**What needs to be done:**
Quote the lines below exactly, from the one that holds "Task: Open the '21 likes' list" through the final line of the records, and only those.

[Opening Input section]

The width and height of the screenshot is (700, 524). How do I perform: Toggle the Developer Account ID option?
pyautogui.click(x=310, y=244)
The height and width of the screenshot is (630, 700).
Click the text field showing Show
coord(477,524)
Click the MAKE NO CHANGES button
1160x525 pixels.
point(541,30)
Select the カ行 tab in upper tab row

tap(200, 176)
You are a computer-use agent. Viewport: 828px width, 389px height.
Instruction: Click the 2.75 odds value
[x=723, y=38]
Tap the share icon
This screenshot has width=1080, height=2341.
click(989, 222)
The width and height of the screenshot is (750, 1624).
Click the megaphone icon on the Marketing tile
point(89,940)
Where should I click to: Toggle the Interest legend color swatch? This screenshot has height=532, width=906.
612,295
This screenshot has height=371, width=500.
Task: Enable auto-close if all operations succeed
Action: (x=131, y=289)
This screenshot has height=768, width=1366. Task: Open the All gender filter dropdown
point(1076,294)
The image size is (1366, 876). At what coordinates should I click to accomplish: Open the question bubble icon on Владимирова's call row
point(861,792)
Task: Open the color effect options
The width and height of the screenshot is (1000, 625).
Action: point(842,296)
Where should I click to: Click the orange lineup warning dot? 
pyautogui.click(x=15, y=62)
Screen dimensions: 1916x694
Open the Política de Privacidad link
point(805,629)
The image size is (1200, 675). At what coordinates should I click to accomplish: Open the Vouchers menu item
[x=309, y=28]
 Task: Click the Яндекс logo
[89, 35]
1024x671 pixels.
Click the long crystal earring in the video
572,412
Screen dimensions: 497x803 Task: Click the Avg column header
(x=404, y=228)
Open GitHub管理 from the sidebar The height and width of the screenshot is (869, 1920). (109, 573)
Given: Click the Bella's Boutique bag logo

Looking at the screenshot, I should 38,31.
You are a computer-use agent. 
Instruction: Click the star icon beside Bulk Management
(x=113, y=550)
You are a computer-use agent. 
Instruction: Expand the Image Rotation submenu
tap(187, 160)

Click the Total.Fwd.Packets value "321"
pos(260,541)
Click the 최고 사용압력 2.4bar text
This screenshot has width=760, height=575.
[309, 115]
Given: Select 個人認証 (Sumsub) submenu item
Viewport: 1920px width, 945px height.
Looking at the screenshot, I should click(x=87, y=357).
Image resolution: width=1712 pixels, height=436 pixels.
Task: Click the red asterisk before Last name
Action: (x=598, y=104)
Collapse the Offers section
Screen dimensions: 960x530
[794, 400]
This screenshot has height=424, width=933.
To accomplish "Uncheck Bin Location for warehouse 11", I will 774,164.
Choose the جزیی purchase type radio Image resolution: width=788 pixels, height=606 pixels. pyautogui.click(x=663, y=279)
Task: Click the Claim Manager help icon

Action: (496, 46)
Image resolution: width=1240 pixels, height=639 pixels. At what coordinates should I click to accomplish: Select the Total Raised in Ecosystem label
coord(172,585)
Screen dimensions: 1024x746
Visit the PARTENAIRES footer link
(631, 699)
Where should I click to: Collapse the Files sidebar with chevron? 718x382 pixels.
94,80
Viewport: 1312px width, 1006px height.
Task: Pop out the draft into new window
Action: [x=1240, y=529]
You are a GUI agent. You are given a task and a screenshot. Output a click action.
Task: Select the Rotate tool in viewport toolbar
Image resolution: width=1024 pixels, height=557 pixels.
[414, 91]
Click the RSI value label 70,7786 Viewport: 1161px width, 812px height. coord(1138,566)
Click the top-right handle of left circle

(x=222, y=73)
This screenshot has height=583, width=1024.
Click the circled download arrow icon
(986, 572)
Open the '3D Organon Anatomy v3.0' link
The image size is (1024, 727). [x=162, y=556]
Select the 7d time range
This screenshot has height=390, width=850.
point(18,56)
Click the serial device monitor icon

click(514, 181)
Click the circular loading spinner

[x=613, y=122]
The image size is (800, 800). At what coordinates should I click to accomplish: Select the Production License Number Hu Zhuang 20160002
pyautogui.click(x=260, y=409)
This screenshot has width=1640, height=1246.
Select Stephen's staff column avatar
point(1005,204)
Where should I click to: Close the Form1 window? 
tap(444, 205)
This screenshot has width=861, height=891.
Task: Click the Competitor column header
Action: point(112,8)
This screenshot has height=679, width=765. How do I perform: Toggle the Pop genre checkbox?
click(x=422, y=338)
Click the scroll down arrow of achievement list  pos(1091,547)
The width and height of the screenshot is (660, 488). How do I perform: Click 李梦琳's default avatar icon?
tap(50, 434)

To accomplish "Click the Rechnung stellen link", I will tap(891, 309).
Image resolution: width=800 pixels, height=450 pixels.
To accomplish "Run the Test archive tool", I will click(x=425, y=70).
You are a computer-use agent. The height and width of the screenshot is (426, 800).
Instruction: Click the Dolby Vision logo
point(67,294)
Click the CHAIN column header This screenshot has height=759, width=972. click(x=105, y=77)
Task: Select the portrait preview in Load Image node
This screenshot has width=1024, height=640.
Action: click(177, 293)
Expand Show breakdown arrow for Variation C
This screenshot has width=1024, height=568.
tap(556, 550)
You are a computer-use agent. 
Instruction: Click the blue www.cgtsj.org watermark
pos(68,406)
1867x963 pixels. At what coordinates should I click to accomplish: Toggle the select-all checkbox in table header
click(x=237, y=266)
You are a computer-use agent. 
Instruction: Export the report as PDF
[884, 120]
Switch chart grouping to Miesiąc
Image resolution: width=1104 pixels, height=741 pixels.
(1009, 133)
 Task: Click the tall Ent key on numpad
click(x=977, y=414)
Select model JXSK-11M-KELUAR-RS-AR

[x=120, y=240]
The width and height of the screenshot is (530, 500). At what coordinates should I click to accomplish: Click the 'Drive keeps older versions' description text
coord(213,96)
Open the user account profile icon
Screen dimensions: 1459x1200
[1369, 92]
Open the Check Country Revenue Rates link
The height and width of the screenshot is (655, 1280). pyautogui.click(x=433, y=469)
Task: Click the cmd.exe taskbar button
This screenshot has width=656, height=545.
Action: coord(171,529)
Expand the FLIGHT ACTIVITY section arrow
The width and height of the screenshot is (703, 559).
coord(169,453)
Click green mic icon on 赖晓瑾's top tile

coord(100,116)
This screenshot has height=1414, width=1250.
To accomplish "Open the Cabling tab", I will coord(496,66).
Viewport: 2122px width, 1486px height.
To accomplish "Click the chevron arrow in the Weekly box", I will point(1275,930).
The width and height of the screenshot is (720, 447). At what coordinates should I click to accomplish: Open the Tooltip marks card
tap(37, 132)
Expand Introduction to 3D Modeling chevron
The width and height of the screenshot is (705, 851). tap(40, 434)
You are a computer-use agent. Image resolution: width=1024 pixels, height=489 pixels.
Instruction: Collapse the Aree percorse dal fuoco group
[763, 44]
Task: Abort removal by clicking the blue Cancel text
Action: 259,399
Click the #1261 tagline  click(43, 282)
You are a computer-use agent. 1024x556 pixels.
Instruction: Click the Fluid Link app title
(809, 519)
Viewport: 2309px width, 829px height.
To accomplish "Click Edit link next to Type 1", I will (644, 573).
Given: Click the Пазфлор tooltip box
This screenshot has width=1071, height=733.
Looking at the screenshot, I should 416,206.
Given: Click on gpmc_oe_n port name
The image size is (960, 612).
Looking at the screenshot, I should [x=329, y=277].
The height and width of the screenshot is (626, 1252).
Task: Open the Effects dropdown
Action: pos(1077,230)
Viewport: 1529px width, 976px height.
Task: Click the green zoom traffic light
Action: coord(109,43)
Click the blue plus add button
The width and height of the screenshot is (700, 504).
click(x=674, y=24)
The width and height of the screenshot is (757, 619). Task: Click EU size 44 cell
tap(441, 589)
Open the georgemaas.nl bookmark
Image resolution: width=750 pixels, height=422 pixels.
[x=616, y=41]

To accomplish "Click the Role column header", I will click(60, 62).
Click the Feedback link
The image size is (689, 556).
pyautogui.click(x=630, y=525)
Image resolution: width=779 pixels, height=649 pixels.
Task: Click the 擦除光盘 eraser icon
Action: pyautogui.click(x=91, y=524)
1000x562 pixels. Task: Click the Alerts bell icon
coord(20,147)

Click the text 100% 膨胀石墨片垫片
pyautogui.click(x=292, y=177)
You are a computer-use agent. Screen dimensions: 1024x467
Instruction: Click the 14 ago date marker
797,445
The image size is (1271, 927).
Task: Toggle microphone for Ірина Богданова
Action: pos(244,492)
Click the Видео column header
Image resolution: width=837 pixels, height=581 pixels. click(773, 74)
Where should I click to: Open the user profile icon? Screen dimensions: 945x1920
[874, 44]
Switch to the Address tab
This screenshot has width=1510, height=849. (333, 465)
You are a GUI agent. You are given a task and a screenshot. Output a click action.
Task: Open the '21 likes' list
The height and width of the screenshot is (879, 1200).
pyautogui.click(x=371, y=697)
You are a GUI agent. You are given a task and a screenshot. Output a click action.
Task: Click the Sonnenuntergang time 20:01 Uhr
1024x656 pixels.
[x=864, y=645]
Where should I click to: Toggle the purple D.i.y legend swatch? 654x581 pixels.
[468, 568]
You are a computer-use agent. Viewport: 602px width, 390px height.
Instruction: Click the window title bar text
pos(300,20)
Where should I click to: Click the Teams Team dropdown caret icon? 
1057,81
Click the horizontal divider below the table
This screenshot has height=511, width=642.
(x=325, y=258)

[Closing Input section]

**Response to the task:**
Task: Open the '21 likes' list
The height and width of the screenshot is (879, 1200).
pyautogui.click(x=371, y=697)
You are a GUI agent. You are given a task and a screenshot. Output a click action.
Task: Click the Sonnenuntergang time 20:01 Uhr
1024x656 pixels.
[x=864, y=645]
Where should I click to: Toggle the purple D.i.y legend swatch? 654x581 pixels.
[468, 568]
You are a computer-use agent. Viewport: 602px width, 390px height.
Instruction: Click the window title bar text
pos(300,20)
Where should I click to: Click the Teams Team dropdown caret icon? 
1057,81
Click the horizontal divider below the table
This screenshot has height=511, width=642.
(x=325, y=258)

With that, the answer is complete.